Hey if yall gonna have vendors.  So I can buy bull crap. I might come. It really depends if that's the weekend we go to our club and kill stuff this yr. If it is. I'll be in the area anyhow.


----------



## Murphy (Dec 12, 2012)

GA DAWG said:


> Hey if yall gonna have vendors.  So I can buy bull crap. I might come. It really depends if that's the weekend we go to our club and kill stuff this yr. If it is. I'll be in the area anyhow.



Let me know we'll go pleasure hunting while your down killing Swampgoats!


----------



## Trey Miller (Dec 12, 2012)

We're still working on getting vendors coming to the hunt cause they play a huge part on the hunt as well. As soon as I know something on the vendors I promise i'll let everybody know. I'm like you and everybody else, I spend a lot of money on collars, leashes and other stuff I think I need. For this hunt we know first impressions go a long ways so we could use everybodys help on that. After this year of having the hunt and AKC sees that it did good, next year could be more of what we had now? The way the government is tighting up on our hunting rights, keeping especially coon hunting around is something to fight for in my book.


----------



## Nicodemus (Dec 12, 2012)

I`ll be goin`, if nothin` else but to show my support. I can always find something I need from a vendor or two. Hope somebody there has some Wick style "ironleg" type hip waders for sale. I`m about due a new pair.

I urge everybody to support this event. It can be a good one.


----------



## Trey Miller (Dec 12, 2012)

Nicodemus said:


> I`ll be goin`, if nothin` else but to show my support. I can always find something I need from a vendor or two. Hope somebody there has some Wick style "ironleg" type hip waders for sale. I`m about due a new pair.
> 
> I urge everybody to support this event. It can be a good one.
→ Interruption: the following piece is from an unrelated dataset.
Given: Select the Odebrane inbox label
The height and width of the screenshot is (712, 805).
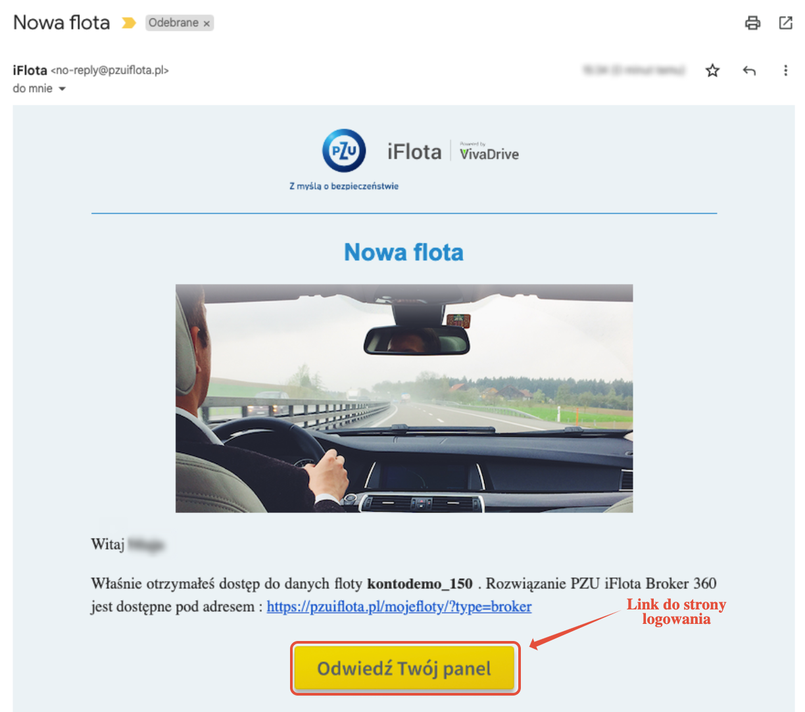Looking at the screenshot, I should tap(174, 23).
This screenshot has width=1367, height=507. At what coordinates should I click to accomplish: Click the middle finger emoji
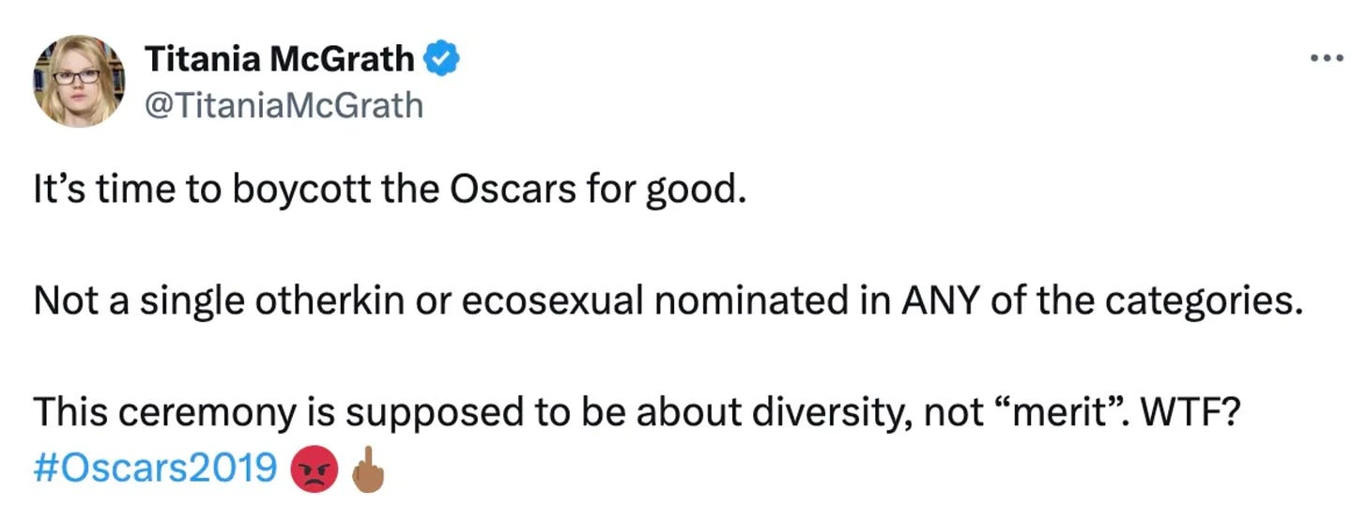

Your support is greatly appreciated, thank you. When you get there look me up i'll be one of the guys walking around like a chicken with his head cut off lol!! I won't be hard to find. I'll make a call for you to a vendor that's going to be there. If you want i'll PM you the vendors  number and y'all can work out everything?


----------



## Nicodemus (Dec 12, 2012)

Thanks Trey. PM me his info.


----------



## Trey Miller (Dec 12, 2012)

Nicodemus said:


> Thanks Trey. PM me his info.



I sent you a PM and you're welcome sir.


----------



## Trey Miller (Dec 12, 2012)

Ryan and his wife are good people. They have came to a few of our local hunts.


----------



## Trey Miller (Dec 13, 2012)

We're picking up more guides everyday and they are guides that's going to some good places. Just need it to keep raining, we all need it.


----------



## old blue dog (Dec 17, 2012)

I plan on going and I have heard alot of my friends say they would be there. I hope this hunt turns out good. I want be hunting but plan on supporting the event by showing up and buying a few things like I have done with UKC for years.


----------



## Trey Miller (Dec 18, 2012)

Heck yeah come on. You know Mr. Ed Willis from the Brookfield Ga club? He is a really good man, I have a lot of respect for that man. I figured you might know him cause you're not far from his club. Also Brad Hall, i've hunted with Brad one time at Albany in a RQE. Another good feller around your area with some good dogs.


----------



## old blue dog (Dec 18, 2012)

Yea I know Mr. Ed veery well. He is a very good man. I hunt with him sometimes. I have hunted with Brad as well it has been several years ago. They are all good people.


----------



## countryboy61 (Dec 18, 2012)

I'll be there!!  UKC had no good reason to change anything . I'll be  supporting the people who support us down here !!! * Also I'll be bring some REAL NICE 5gal. feeder buckets hopefully to Sell .... Anyone interested call or text me for more info and pics @ 352-262-9157


----------



## Trey Miller (Dec 18, 2012)

countryboy61 said:


> I'll be there!!  UKC had no good reason to change anything . I'll be  supporting the people who support us down here !!! * Also I'll be bring some REAL NICE 5gal. feeder buckets hopefully to Sell .... Anyone interested call or text me for more info and pics @ 352-262-9157



Thank you sir, your support is greatly appreciated. I'm sure you'll do well.


----------



## Trey Miller (Dec 18, 2012)

old blue dog said:


> Yea I know Mr. Ed veery well. He is a very good man. I hunt with him sometimes. I have hunted with Brad as well it has been several years ago. They are all good people.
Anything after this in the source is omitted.